Sen. Scott Ogan, R-Palmer, asked Benham about open season disadvantages for explorers, and Benham said this is a situation they see in the Lower 48. Pipelines are generally looking to add throughput, he said, and it’s to the benefit of the pipeline to add facilities to get more gas to market, and such expansion can be achieved in various ways.

A shipper coming in after an open season can also go to existing shippers and contract for unutilized capacity, either firm or interruptible, although he acknowledged that interruptible capacity is “probably not something that’s very attractive to Alaska shippers.”

What if line is full for years

Ogan asked about a situation where “producers could fill the line already for a number of years and potentially shut out others,” while the state of Alaska has an interest in seeing new production brought online.

Benham said that typically pipelines are sized in anticipation of the resource capability of an area, and Dave MacDowell, BP Exploration (Alaska)’s gas project spokesman, said the producers’ (BP, ConocoPhillips, ExxonMobil) proposal of a 52-inch diameter line was designed to be expandable, with production beginning at 4.5 billion cubic feet a day, and expandable to 5.5 bcf a day with compression. Expansion is in everyone’s interest, he said, because “more volumes mean lower unit costs.”

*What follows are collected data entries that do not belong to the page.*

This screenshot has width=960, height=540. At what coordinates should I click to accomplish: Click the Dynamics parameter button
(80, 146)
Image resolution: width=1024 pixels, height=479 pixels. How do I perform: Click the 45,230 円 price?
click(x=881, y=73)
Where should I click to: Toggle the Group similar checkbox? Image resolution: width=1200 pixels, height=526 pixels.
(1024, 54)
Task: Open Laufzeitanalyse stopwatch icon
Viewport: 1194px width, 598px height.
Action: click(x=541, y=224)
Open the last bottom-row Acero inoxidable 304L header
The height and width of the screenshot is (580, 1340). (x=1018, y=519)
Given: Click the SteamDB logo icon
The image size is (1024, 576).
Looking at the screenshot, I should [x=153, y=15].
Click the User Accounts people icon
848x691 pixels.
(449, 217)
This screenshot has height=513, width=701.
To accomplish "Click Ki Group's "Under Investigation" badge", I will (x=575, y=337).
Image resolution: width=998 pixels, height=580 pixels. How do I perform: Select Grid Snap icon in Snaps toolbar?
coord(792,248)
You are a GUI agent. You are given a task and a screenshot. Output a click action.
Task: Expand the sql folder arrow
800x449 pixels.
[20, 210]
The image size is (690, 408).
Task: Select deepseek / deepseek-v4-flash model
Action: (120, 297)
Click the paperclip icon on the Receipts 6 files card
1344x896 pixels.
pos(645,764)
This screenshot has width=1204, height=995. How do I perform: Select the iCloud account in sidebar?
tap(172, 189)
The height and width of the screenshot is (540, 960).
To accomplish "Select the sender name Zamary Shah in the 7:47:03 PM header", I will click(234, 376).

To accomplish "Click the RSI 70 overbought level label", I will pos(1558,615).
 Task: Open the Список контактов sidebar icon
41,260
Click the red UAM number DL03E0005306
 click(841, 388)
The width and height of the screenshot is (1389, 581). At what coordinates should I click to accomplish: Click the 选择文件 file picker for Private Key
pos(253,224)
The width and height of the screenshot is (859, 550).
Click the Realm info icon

As for who would pay for an expansion, Benham told Ogan that FERC has “rules and regulations around this,” but generally if the expansion is less than 5 percent of the original cost, then that would be rolled into the original rates. If the expansion cost is more than 5 percent, FERC looks at who benefits from the expansion, the whole system or just new users. If only new users benefit, then FERC may apply incremental pricing, which would put the expansion cost on “the new shippers, who are putting the new demand on the system.”